Un hôpital. Des patients en fin de vie.

Musée

National Gallery, à Londres. Les tableaux bien sûr filmés en gros plan, souvent plein cadre, mais aussi les visiteurs, les gardiens et les autres membres du personnel.

New York

Central parc, un havre de pays dans la frénésie de la grande ville, qu’on arrive à oublier. Mais aussi Jackson Heights, ce quartier exemplaire du brassage culturel des grandes villes de l’est.

Paris

Essentiellement vu depuis les toits de l’Opéra Garnier. Les Boulevards et les avenues. Mais surtout les toits. Le tout filmé sous une grande lumière, un soleil éclatant.

Police

Un commissariat à Kansas City. La violence quotidienne mais aussi celle des policiers blancs sur les Noirs

Théâtre.

Il a été lui-même metteur en scène. Et il a filmé la Comédie Française à Paris.

Université

Berkeley, le modèle américain de l’université publique donc gratuite, mais menacée par le libéralisme ambiant.

Ville

Paris, Londres, New York,  mais aussi Dallas et  Austin au Texas  et même dans l’Amérique profonde, des villes plus petites, Monrovia dans l’Indiana par exemple.

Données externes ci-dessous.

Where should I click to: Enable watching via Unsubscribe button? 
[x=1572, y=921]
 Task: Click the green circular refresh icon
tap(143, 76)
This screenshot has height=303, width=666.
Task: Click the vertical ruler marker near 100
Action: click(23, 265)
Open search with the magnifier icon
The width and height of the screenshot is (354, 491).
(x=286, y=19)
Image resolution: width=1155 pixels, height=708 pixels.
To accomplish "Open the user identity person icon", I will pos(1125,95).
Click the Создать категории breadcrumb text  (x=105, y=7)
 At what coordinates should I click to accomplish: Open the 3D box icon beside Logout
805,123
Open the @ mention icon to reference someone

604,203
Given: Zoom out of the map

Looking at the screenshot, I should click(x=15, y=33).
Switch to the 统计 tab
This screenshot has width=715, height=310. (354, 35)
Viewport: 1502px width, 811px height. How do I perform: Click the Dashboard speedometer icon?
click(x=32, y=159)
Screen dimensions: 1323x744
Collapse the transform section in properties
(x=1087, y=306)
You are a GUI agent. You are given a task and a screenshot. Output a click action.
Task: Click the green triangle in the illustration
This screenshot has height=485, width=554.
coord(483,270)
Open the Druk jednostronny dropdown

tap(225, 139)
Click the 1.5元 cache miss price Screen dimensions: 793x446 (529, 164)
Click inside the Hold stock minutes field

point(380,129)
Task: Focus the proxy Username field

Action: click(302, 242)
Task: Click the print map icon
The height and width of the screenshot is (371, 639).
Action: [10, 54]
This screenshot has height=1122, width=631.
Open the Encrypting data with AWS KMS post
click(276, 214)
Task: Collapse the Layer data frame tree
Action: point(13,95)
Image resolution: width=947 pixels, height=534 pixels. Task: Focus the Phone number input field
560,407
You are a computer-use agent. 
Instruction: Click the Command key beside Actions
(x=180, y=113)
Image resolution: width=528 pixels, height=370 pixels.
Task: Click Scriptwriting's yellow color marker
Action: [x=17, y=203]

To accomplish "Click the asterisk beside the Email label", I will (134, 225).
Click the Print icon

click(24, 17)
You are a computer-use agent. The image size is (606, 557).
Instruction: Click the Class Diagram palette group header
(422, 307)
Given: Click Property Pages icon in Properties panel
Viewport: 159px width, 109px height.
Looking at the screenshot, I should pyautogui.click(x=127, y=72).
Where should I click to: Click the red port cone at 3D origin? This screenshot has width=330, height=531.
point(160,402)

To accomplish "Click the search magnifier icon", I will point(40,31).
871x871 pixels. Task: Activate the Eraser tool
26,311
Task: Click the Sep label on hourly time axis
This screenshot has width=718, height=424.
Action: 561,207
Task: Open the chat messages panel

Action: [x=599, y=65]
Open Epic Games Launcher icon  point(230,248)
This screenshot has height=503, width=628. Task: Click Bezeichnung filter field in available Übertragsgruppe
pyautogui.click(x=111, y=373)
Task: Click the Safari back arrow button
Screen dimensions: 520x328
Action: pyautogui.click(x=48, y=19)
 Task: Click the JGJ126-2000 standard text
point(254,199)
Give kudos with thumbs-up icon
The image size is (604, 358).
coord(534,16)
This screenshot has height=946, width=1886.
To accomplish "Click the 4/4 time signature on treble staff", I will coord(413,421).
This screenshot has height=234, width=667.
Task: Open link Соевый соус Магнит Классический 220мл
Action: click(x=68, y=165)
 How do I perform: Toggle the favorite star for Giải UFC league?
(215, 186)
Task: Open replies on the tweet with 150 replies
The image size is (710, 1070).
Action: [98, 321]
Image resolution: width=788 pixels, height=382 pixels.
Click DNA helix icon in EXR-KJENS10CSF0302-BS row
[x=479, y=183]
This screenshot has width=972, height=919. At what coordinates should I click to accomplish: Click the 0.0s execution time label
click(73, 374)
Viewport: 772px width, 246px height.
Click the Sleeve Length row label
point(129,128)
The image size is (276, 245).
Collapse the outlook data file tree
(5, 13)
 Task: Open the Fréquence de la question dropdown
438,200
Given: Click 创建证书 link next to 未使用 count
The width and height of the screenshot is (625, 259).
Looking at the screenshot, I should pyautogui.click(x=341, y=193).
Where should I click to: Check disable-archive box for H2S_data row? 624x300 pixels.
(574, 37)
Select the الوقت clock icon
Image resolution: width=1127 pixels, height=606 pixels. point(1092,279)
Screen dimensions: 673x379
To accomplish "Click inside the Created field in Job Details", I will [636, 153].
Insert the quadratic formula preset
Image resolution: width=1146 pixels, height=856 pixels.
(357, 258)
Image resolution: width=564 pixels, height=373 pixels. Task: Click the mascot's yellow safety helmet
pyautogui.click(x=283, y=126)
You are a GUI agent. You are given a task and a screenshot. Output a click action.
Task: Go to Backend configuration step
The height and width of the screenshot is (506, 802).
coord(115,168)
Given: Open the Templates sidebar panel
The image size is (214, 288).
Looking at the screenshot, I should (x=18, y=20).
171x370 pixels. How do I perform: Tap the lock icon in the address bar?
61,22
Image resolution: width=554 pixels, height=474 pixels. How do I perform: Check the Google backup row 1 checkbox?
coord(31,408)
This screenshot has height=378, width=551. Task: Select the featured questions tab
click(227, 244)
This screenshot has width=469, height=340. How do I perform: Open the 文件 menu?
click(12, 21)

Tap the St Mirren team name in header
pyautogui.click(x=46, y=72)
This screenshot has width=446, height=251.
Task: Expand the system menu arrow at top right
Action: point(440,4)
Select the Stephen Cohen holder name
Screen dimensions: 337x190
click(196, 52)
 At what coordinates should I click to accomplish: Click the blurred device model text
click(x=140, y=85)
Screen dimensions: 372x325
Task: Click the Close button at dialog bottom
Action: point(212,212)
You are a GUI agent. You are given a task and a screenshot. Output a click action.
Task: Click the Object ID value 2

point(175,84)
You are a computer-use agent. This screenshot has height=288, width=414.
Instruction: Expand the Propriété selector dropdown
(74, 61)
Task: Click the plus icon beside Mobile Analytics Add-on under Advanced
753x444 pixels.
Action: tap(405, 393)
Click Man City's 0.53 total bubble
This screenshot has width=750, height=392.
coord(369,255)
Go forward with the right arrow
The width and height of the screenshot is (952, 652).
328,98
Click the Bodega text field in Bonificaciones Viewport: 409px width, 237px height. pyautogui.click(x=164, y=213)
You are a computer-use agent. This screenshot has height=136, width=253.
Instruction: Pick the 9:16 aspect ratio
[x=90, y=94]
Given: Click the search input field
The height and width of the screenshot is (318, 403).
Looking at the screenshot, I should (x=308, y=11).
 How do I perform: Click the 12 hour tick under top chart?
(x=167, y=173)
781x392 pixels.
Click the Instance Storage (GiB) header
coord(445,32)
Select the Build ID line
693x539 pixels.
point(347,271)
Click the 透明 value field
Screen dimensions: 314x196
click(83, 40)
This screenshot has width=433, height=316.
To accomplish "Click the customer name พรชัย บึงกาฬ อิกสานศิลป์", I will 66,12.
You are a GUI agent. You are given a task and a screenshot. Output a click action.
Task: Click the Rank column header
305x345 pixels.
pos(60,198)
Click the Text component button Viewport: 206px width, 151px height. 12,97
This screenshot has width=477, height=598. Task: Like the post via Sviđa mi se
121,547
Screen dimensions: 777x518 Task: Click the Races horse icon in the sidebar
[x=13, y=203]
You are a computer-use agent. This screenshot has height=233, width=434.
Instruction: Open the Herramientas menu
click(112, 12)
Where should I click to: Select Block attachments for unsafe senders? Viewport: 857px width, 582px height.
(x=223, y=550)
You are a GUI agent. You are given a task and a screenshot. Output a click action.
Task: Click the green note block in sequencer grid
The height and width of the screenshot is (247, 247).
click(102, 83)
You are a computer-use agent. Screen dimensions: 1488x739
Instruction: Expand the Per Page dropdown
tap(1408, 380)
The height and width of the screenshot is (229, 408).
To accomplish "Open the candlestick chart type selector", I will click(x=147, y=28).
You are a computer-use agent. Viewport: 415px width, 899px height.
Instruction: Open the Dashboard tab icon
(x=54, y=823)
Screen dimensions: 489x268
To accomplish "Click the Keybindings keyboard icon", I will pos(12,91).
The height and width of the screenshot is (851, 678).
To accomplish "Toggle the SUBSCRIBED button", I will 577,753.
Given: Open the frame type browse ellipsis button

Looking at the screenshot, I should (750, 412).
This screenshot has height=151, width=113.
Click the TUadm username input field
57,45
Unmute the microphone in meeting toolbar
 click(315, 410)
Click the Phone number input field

A COMME ABECEDAIRE – Agnès Varda

Agnès

         Son prénom, devenu le signe de l’intimité autobiographique.

Autobiographie

Elle fut une des premières – et des premiers – à faire le récit de sa vie, depuis sa naissance, dans un film. Les étapes d’une vie qui se retrouvent tout au long de son travail de cinéaste.

Black Panthers

         La défense des droits civiques aux États-Unis. Et pour la beauté de la couleur noir

Boni

Le pluriel de Bonus. Elle en réalisa plusieurs  pour les éditions  DVD de ses films.

Court

Film court plutôt que court-métrage. Un format qu’elle ne négligea jamais.

Cubains

         Un film en images fixes (photographiques).

Daguerre

L’inventeur de la photographie. Et une rue à Paris où se trouve sa maison.

Demoiselles

         Celles de Rochefort bien sûr, fêtées à l’occasion de leur 25° anniversaire.

Demy Jacques

         Son compagnon, à qui elle consacra plusieurs films.

Documenteur

         Jouer avec les mots, un de ses grands plaisirs.

Elsa

         Elsa Triolet racontée par Louis Aragon

Féminisme

Un de ses engagements.

Fiction

         Pas du tout l’opposé du documentaire. Non seulement elle navigua de l’un à l’autre mais elle mélangea souvent dans ses films les pratiques traditionnellement réputées spécifiques d’un seul des deux genres.

Glanage

         La définition qu’elle donne de son travail de documentariste.

Installation

         Devenue artiste plasticienne, elle fut invitée à la 50° Biennale de Venise.

JR

L’artiste devenu son ami et coréalisateur d’un de ses derniers films, où ils se mettent en scène, parallèlement.

Los Angelès

         Lors d’un séjour en Amérique, elle y réalisa plusieurs films.

Mur

Lorsqu’ils sont peints, ils deviennent des œuvres d’art. En Californie en particulier.

Oncle.

L’oncle américain, artiste peintre, vivant sur un bateau, avec ses amis hippies.  Le retrouver  fut une belle occasion de film.

Patate

         Elle rendit célèbres celles en forme de cœur.

Photographie.

Son premier métier, à Avignon avec Jean Vilar  Une pratique artistique à laquelle elle ne renonça jamais.

Tamaris.

Ciné-tamaris, la société, domiciliée rue Daguerre, de promotion, de production et de diffusion des œuvres d’Agnès et de Jacques Demy.

Veuve.

Elle filme à Noirmoutier celles dont la mer a pris le mari. Elle, c’est le sida qui a pris son compagnon.

Voyages

         Où elle rencontre beaucoup de cinéastes et d’artistes, ses amis.